Implementing a new settlement would be a fundamental change and may well take a decade to deliver. Hard choices would have to be made to find the required resources, and the Commission was clear that older people, as the principal beneficiaries, would need to contribute some of the cost. The prize to be won is equal support for equal need and an end to the current fragmented system, which is often distressing for the people who most need help and support.

The third challenge is to ensure that the NHS has the leadership in place to deliver the highest possible standards of care within available resources. Our recent survey with the Health Service Journal found worryingly high levels of vacancies among executives on NHS boards. There are many reasons for this, including a punitive regulatory regime that is currently inclined to replace leaders who get into difficulty rather than support them.

The NHS needs to move beyond heroic and pace-setting leadership to an approach that is collective and distributed and engages staff at all levels in improving care. High priority should also be given to developing collective leadership in local systems of care to sustain existing services and implement new care models. We shall be publishing the results of our research on what it means to be a system leader at our annual leadership summit in May.
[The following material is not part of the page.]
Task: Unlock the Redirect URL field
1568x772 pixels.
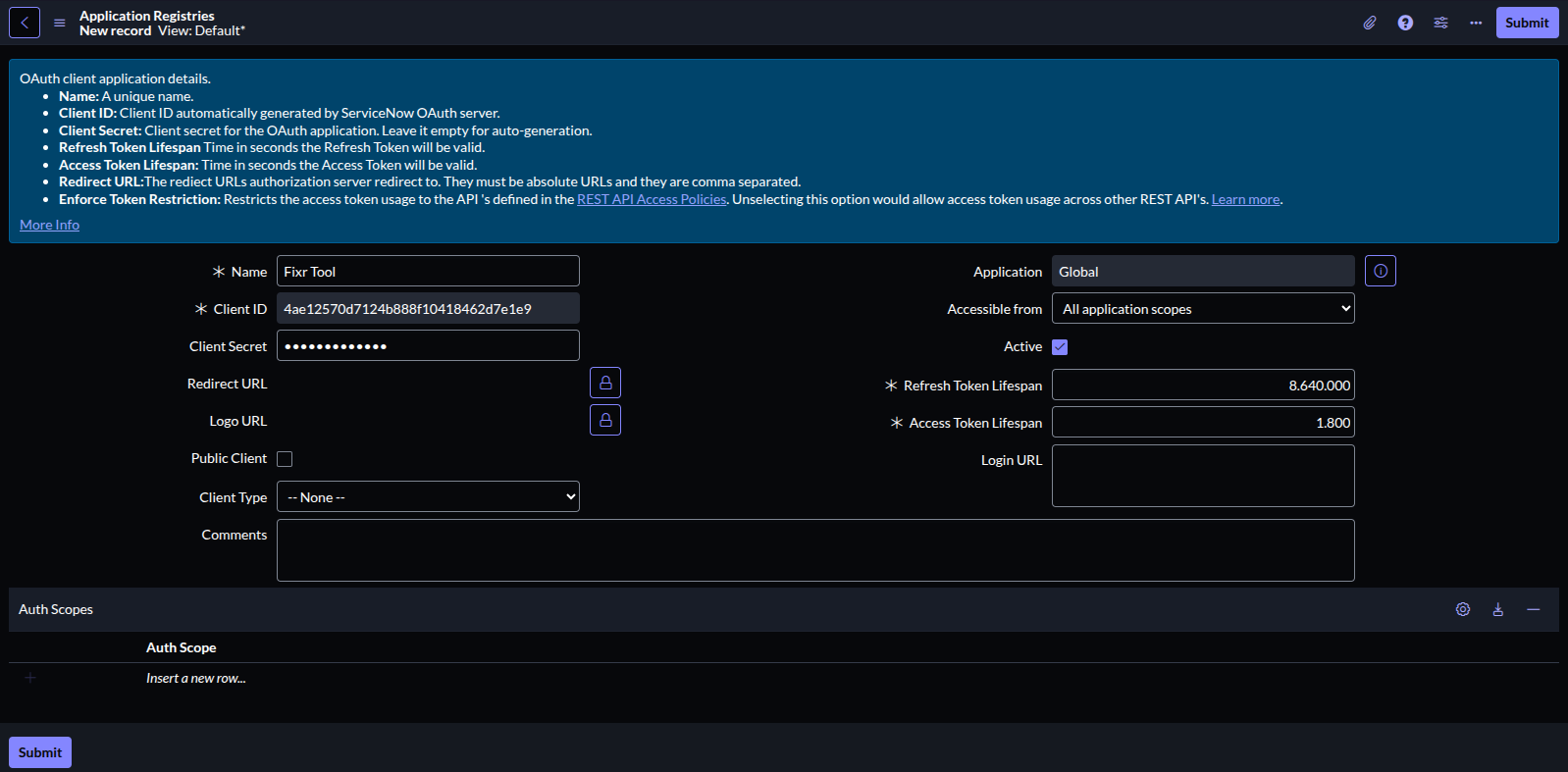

In tackling these challenges, the NHS also has to deal with the uncertainty around the general election in May when there is every prospect that no party will emerge with an overall majority. The rise to prominence of smaller and so-called insurgent parties means that another coalition is likely, quite possibly involving three parties rather than two.

This would have implications for the NHS. As Nick Timmins showed in his seminal study of the Health and Social Care Act 2012, negotiations inside the coalition had a significant influence on the White Paper, Liberating the NHS, and the subsequent legislation. This included the decision to abolish strategic health authorities and primary care trusts even though the coalition’s programme of government included a commitment ‘to stop the top-down reorganisations of the NHS that have got in the way of patient care’.

In the light of this experience, NHS leaders would be well advised to plan for the election by setting out clearly their priorities for the incoming government. These priorities should include changes to be avoided – like top-down reorganisations – as well as positive proposals for action. The NHS has done well to absorb the impact of major restructuring but desperately needs a period of stability to be able to focus on its core business of improving patient care.

Comments

Sarah

Position
senior nurse,
Organisation
district general hospital
Comment date
12 January 2015
Thank you, Chris, for your blog. I have >25yrs experience working within the NHS in District General Hospitals and, latterly, also experience as a user of services by proxy, given both my mother and father's health problems. It seems to me that the strength of the NHS lies in its emergency medicine provision. The weakness of the NHS lies in its management of chronic disease. Given the exponential rise in demand of the latter, surely the key challenge for the NHS lies in its ability to survive at all. Let's be clear, the system is in crisis as never before. Repeated top down structural change has not resulted in cost saving - it has only forced cost up, whilst also wearing down those that have had to implement these changes. Experienced clinical staff have left in droves in recent years, leaving a huge vacuum. Perverse incentives inherent in the purchaser/provider system and the focus on targets perpetuate waste and, often, poor care. Mid staffs weren't an exception. They were just the ones that got caught and provided a welcome target for politicians and the media. I had a great belief in the NHS when I started out all those years ago. I believed it was the best health care service in the developed world. I now think it's one of the worst. Surely it's time for an open and honest discussion about its future.